▸ **INSTRUCTIONS TO FOLLOW**
Can you reproduce the full news piece on carbon dioxide and tropical ecosystems word for word?

▸ **EXCERPTED TEXT**
"""
AUSTIN, Texas — The amount of carbon dioxide (CO2) in the Earth’s atmosphere has only a small influence on changes in tropical ecosystems despite evidence of enhanced plant growth under elevated CO2 scenarios in greenhouse experiments, according to a new international study.
That means it’s unlikely that tropical forests will expand in response to rising greenhouse gas levels, an outcome that some had hoped might lead to increased CO2 storage in tropical ecosystems as carbon-rich woody plants replace grasslands, which are less adept at storing CO2.
The study was published May 5 in Science. The research team was made up of scientists from the Netherlands, United Kingdom and United States, including scientists at The University of Texas at Austin.
The researchers analyzed 500,000 years of tropical vegetation change in West Africa and found that CO2 had less of an influence on tropical forest growth than water, wildfires and animal grazing did.
“When you scale up to the landscape scale, the resources available and processes occurring within that landscape are more important than the CO2 fertilization,” said the study’s lead author, William Gosling of the Institute for Biodiversity and Ecosystem Dynamics at the University of Amsterdam.
The research examined data extracted from the sediments of Ghana’s Lake Bosumtwi, a meteorite impact crater lake that formed more than 1 million years ago. By examining pollen and biological and geochemical records preserved in sediment cores, the researchers were able to reconstruct ecosystem changes in the region and compare them with published records of atmospheric carbon dioxide from ice cores and new climate model simulations of past temperature and precipitation changes.
"""
▸ **DATA SHOWN**
"""
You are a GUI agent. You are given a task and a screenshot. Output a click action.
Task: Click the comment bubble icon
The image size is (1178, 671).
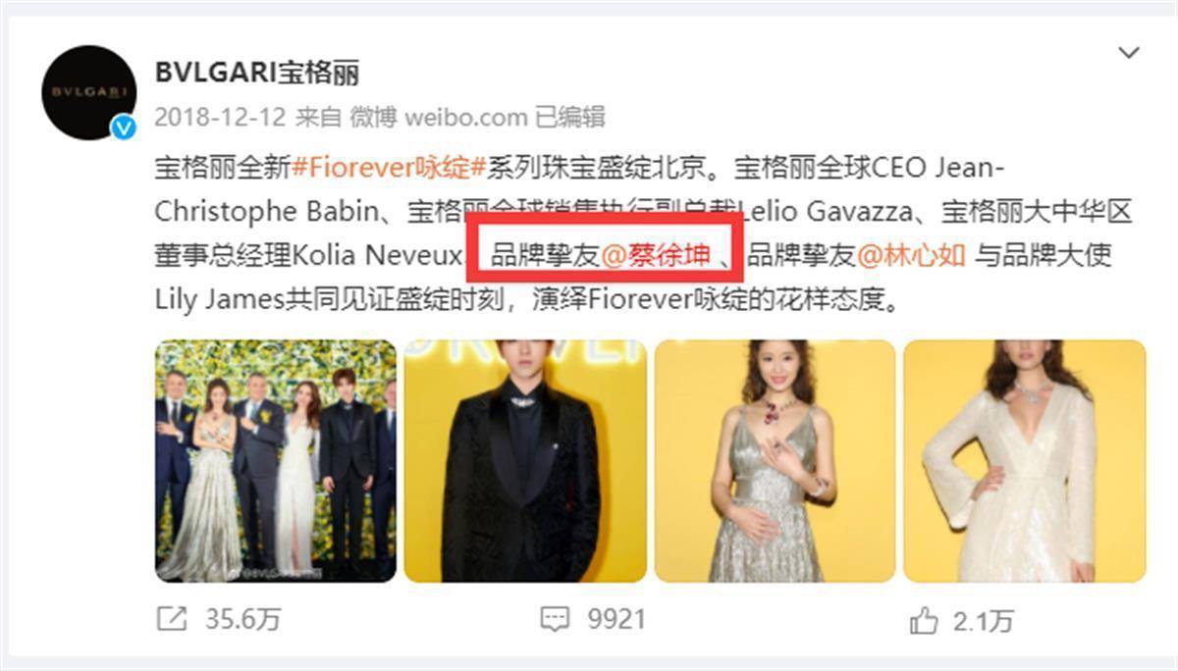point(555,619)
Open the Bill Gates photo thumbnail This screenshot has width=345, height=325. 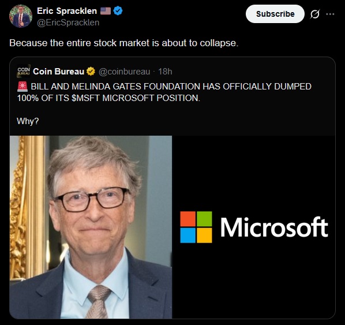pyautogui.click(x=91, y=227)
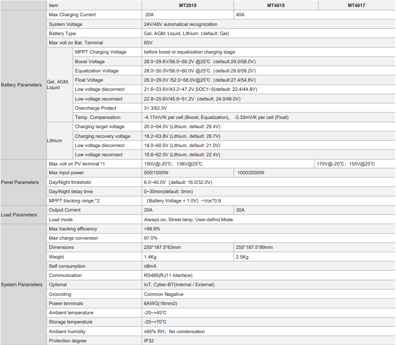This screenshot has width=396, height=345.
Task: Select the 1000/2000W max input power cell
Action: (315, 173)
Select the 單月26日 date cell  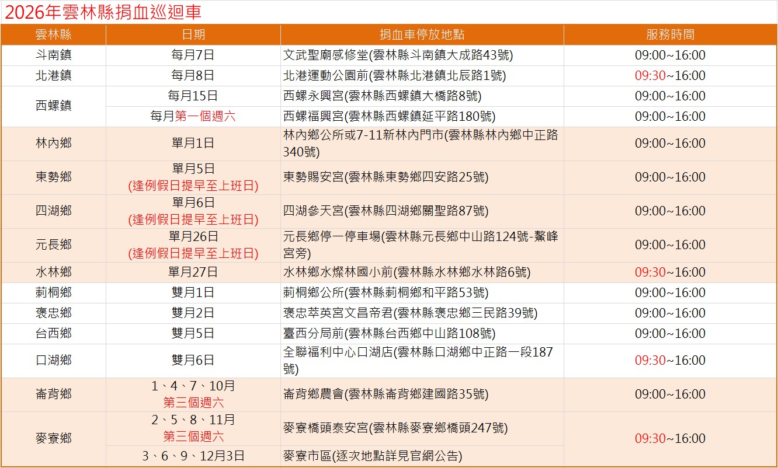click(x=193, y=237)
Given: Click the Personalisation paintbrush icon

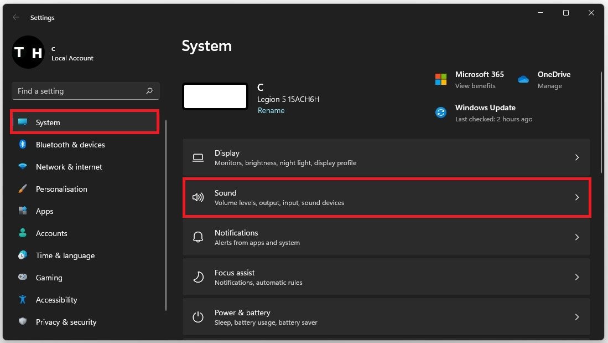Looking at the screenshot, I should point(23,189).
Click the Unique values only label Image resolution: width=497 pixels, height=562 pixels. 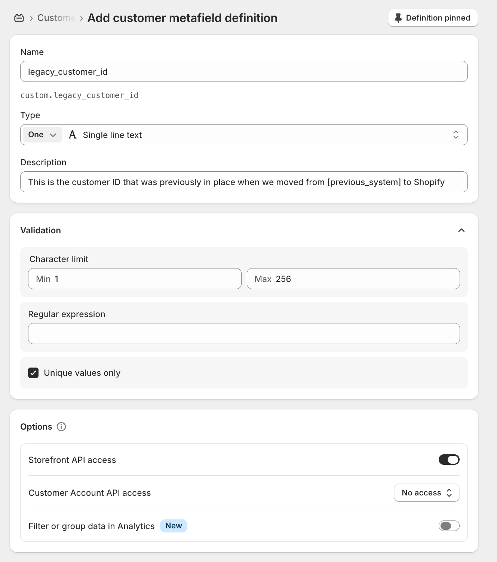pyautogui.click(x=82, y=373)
"""
"""
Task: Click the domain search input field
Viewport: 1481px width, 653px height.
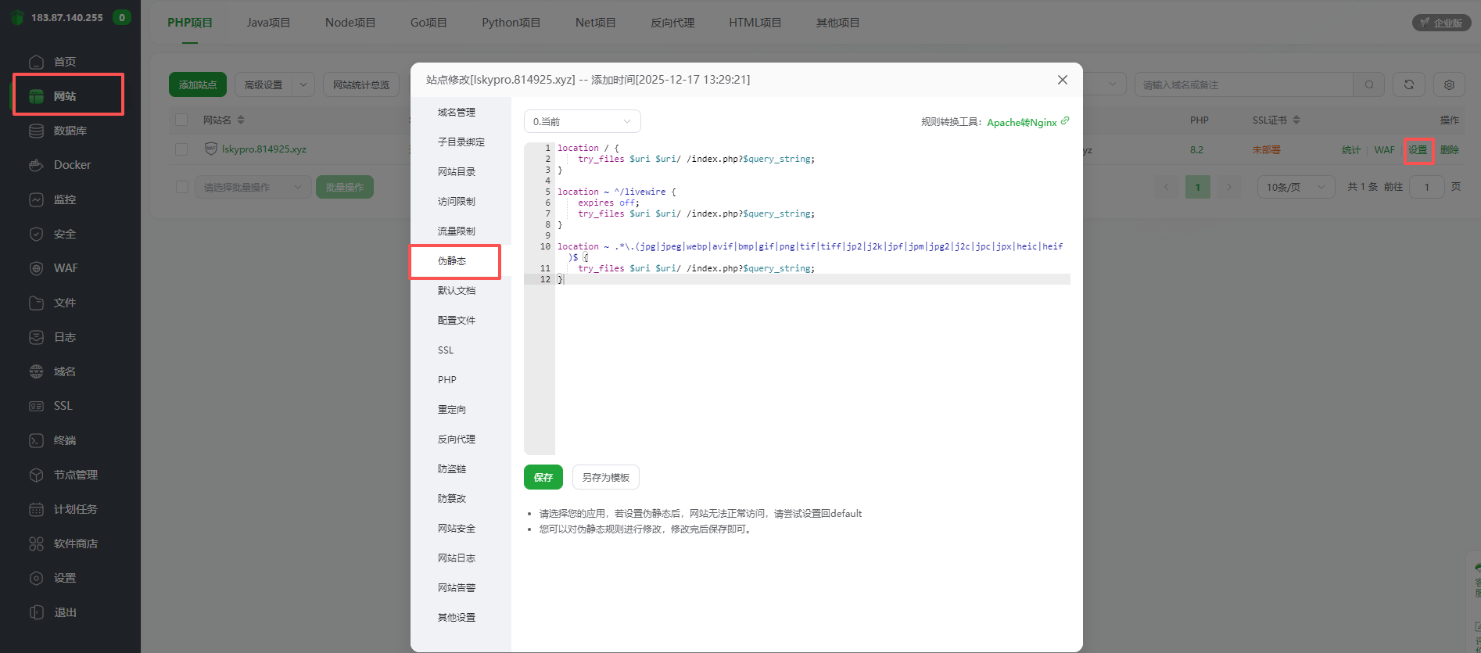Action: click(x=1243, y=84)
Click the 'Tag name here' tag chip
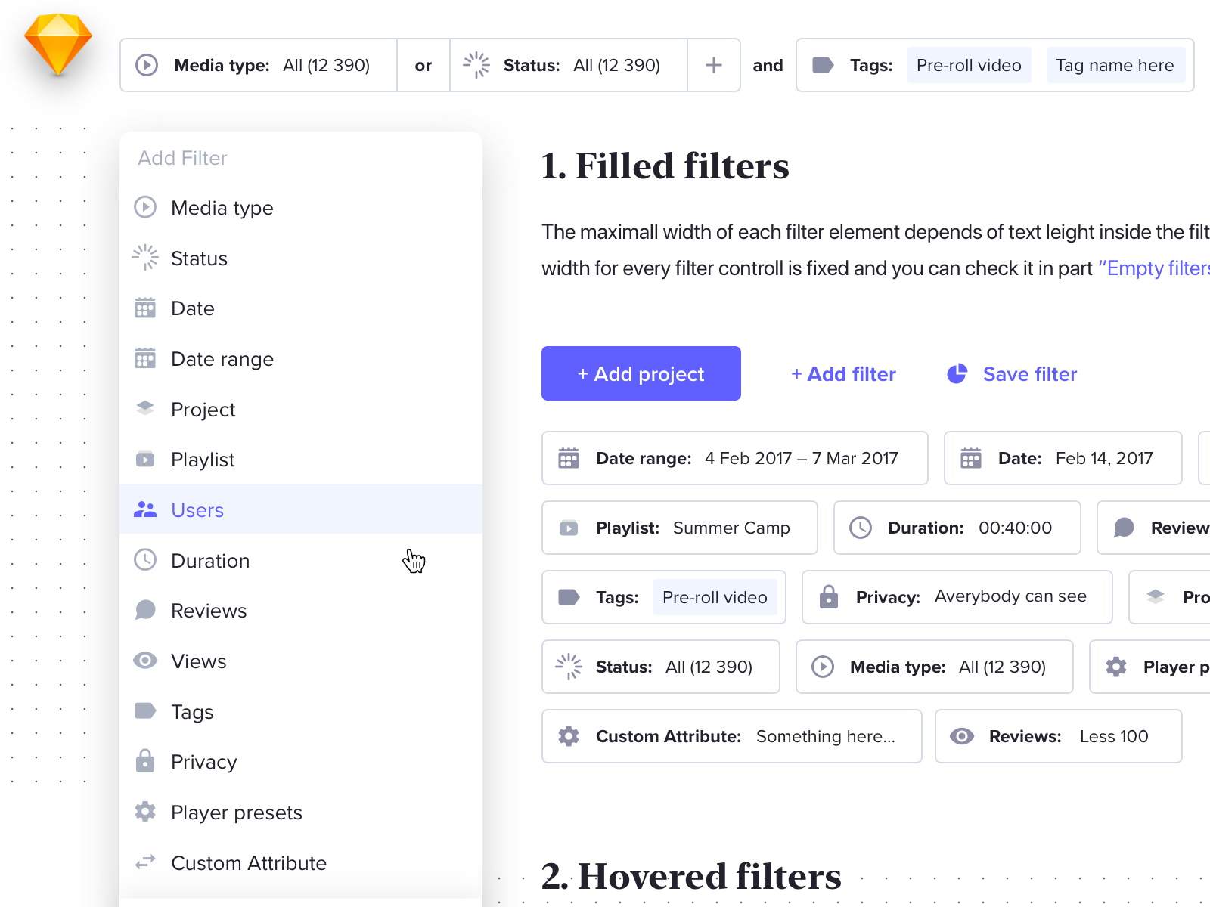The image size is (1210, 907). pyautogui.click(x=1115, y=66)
"""
▸ **RESPONSE BOX**
AUSTIN, Texas — The amount of carbon dioxide (CO2) in the Earth’s atmosphere has only a small influence on changes in tropical ecosystems despite evidence of enhanced plant growth under elevated CO2 scenarios in greenhouse experiments, according to a new international study.
That means it’s unlikely that tropical forests will expand in response to rising greenhouse gas levels, an outcome that some had hoped might lead to increased CO2 storage in tropical ecosystems as carbon-rich woody plants replace grasslands, which are less adept at storing CO2.
The study was published May 5 in Science. The research team was made up of scientists from the Netherlands, United Kingdom and United States, including scientists at The University of Texas at Austin.
The researchers analyzed 500,000 years of tropical vegetation change in West Africa and found that CO2 had less of an influence on tropical forest growth than water, wildfires and animal grazing did.
“When you scale up to the landscape scale, the resources available and processes occurring within that landscape are more important than the CO2 fertilization,” said the study’s lead author, William Gosling of the Institute for Biodiversity and Ecosystem Dynamics at the University of Amsterdam.
The research examined data extracted from the sediments of Ghana’s Lake Bosumtwi, a meteorite impact crater lake that formed more than 1 million years ago. By examining pollen and biological and geochemical records preserved in sediment cores, the researchers were able to reconstruct ecosystem changes in the region and compare them with published records of atmospheric carbon dioxide from ice cores and new climate model simulations of past temperature and precipitation changes.